▶ Source text:
------------
Kate Orawee Jul 1st, 2013 08:18pm

Dear Danny,
I’ve been dealing with shin splints couple months. I’ve tried to change my running shoes, running surfaces, stretch and rest. But it seems like it is only a temporary release. When I get back to running, it occurs again.
I would like to know where can I find Chi running instructor in Singapore.
Gratefully, Kate

Kate,
Sorry that you have been having troubles. Improving your technique with ChiRunning will help you get rid of those shin splints for good. We have 3 instructors in Singapore. Here is the link to contact them: http://www.chirunning.com/learn-it/find-an-instructor/

Dear Danny,

I have had shin splints since early April, ran the London marathon with them.  While they only hurt a little when resting, they are still painful to run.  Would like to try Chi running but presumably I have to wait till the shin splints heal which could be more than a year?
I have always ran on my forefoot/mid foot using Newton gravities.  I think what did for me was Newtons making their shoes narrower this year.  I bought a pair of the 2013 version in March and my problems seemed to start then.
How far healed do I have to be before I can give Ch running a go?

Regards

Robert

Jeff Carnivale Aug 6th, 2013 01:44pm

Robert,

We always suggest when you are suffering the acute phase of an injury to stay off of it. Here’s the thing though, so many of the concepts and techniques of ChiRunning can be practiced outside your actual running. Get a head start by reading the book and getting your posture correct, feel lighter in your walking stride, then when you get the go-ahead to run you will already have some of this body-sensing and new muscle memory working for you.

Danny,

I have been suffering from chronic shin splints for over two years now. I was doing around twenty to thirty miles a week before that. Since then its been the same story, take time off, feel better, run a few weeks, then the splints come right back. That’s been the same routine for two years now. I’ve tried everything from barefoot running to orthotics and physical therapy, and its always the same outcome. I’ve got your book and I’m slowly reading through it to really absorb it. I guess what I want to know is, are there ever times when your technique, when done correctly, actually hasn’t been able to over come shin splints?

Am in Uganda, where can i get Chi Running DVD?

Hi Danny,
I’ve taken the Chi Running workshop 6 times, including the advanced workshop, so I consider myself decent at the Chi Running form.  My problem is I get shin splints on occasion, but only when I run steep hills.  I’m a trail runner and when I get into serious elevations, some of the downhills get unrunnable.  That’s when I get shin splints.  I read your post on how to tackle hills, and I’ve shifted my form accordingly for the steep hills.  It’s gotten a lot better, but I did a 10K trail race over the weekend that got into some pretty serious elevation and I have a touch of pain in the shins.  Any ideas?
------------
▶ Work instructions:
[1] List every place name that appears in the shin splints discussion.
[2] Resume the shin splints discussion after its last sentence.

(Stored records)
------------
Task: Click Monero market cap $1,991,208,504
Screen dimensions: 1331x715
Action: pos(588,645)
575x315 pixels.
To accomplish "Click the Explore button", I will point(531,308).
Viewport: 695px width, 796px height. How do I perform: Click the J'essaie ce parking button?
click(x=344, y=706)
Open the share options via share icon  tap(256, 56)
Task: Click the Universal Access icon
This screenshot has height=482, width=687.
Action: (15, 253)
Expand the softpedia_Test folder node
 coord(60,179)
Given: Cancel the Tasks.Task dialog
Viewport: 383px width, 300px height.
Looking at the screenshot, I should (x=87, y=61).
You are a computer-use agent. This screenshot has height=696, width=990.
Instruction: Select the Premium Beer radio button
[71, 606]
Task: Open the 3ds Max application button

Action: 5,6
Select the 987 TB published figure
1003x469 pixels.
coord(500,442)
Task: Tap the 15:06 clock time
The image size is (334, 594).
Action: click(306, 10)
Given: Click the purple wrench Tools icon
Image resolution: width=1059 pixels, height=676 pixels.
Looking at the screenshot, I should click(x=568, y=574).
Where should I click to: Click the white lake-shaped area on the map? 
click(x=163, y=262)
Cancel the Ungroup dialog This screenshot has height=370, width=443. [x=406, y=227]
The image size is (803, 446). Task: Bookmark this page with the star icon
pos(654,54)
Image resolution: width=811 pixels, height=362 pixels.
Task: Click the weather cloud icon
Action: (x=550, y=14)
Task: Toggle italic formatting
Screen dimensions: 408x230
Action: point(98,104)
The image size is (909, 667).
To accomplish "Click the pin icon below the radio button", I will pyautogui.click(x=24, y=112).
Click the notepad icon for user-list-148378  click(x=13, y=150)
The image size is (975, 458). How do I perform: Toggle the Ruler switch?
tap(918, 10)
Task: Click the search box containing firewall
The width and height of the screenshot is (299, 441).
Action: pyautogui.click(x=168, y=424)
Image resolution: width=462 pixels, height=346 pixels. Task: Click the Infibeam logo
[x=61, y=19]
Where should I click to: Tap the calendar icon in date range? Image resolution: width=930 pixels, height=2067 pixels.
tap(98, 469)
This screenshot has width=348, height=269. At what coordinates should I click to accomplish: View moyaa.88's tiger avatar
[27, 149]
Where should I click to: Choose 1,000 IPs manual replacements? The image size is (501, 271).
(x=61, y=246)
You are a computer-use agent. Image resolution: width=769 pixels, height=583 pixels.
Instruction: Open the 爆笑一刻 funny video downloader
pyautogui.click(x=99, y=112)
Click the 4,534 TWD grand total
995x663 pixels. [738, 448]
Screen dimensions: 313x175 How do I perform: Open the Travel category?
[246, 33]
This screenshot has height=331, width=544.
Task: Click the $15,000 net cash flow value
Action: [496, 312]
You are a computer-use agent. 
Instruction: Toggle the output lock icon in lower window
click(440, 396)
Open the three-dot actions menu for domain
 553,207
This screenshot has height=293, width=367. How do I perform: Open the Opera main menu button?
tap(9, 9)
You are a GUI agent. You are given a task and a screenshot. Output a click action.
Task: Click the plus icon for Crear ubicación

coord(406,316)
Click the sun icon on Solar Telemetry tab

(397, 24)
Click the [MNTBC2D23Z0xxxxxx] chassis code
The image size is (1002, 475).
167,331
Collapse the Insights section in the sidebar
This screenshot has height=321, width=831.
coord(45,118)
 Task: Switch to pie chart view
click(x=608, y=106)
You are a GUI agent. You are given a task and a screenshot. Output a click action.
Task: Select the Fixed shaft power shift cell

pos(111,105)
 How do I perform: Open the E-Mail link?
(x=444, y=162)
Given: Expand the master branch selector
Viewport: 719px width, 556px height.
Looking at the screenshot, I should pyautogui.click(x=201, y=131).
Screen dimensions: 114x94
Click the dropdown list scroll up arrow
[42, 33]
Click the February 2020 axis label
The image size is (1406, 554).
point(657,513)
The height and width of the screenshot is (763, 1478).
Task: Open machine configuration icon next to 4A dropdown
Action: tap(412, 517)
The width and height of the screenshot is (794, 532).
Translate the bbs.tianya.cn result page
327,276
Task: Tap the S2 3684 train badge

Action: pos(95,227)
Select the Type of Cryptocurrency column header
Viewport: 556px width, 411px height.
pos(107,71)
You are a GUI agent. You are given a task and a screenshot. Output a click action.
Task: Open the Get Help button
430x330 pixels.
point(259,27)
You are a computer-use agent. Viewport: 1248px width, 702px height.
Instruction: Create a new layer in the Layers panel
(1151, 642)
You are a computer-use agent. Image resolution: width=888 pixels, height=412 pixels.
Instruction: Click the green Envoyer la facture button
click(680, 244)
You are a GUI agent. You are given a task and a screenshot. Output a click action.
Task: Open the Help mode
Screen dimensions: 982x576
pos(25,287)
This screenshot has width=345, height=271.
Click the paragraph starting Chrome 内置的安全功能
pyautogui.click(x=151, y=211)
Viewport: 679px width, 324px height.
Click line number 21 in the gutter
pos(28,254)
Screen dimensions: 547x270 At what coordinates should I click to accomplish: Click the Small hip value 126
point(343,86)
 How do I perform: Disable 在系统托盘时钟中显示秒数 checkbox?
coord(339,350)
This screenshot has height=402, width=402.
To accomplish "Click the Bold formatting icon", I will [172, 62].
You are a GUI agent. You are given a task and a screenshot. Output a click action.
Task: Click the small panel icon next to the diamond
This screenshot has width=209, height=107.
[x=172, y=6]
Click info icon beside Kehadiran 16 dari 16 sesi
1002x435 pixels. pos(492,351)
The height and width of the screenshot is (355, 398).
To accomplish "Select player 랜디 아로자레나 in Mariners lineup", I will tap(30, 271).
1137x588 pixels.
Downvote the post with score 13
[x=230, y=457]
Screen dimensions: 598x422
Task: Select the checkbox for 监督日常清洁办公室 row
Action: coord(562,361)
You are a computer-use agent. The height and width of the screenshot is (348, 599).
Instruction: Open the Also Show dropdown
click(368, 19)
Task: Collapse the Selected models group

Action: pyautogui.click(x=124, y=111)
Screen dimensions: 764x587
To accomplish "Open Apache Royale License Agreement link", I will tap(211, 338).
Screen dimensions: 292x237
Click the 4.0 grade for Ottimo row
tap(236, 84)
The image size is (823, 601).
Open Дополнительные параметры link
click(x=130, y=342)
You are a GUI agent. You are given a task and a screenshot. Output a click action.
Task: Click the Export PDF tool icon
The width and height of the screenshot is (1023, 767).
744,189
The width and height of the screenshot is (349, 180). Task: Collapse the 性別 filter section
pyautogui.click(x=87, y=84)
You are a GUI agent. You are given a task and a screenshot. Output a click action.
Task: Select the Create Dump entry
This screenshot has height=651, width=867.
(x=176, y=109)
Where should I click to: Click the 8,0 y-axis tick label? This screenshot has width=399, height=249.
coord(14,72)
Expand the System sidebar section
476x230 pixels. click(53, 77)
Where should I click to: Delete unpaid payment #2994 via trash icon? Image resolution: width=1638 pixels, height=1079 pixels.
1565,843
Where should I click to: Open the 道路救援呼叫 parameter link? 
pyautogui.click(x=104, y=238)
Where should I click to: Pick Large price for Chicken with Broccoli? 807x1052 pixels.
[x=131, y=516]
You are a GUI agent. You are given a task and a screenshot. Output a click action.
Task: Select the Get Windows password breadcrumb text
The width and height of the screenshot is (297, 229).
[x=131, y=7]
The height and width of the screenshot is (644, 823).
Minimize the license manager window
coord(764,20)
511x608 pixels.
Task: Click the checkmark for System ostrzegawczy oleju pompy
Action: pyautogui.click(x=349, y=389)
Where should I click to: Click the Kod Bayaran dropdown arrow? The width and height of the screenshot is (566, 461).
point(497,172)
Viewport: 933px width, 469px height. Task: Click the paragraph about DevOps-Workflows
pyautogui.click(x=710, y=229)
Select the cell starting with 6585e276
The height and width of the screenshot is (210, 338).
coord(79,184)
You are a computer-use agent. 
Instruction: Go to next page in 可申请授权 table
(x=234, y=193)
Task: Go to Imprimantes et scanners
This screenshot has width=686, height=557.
------------
▶ List of answers:
[1] Singapore, London, Uganda

[2]
You should really look into a golf ball muscle roller it really helped to reduced the pain and swelling that i could never get rid of in my legs

I have got very bad shin splints. Can u please explain the right technique for running plZ .

Dear Danny,
I am still trying to figure out how Chi Running exactly works.  Is it true that you would take a forward lean by falling forward with ankles and toes?  Is it true that you lift your legs slightly while leaning forward for a certain period of time.  Do you have any instructors in the Washington DC Metropolitan area?

Thanks,
Sam

I am 50 yrs old, I have been a runner for 30 yrs. I just want to know, why myy calves tightening up on me at the begging of my run?  I have had an injury 8 weeks ago(a bruised done on the inner part of my left knee0 I have put on 20 pounds over the past 6 months cause not running on a regular basis. I am wondering if the weight gain could be putting too much stress on my calves?  I have, over the yrs taken time off from my running and I always gain 20 pounds, but as soon as I get back into my running, I lose the weight.  I am a female runner, I run anywhere from % miles a day.  my style of running is very similar to your chi running> lean forward and keeps my arms down and I drag my feet the first 3 miles then I pick up the pace the last 3 miles. pls help. I am so frustrated

great article everything you said sounds like exactly what I am doing wrong above most I feel myself not running right while I am running I feel the amount of weight I am putting on my lower legs and feet and I feel me pushing off with my feet. Is there hope for me and my longing desire to run? I have taken a break and am so sad that I am not able to run with my gym buddy.

Can shin splints can occur only in one leg? I am feeling pain in only left leg.

Regards
Avinash

Thanks so much for this post! I have been dealing with a pretty bad case of shin splints for a while now, and there is some great advice here. Your blog has helped me out so much, keep up the great work here!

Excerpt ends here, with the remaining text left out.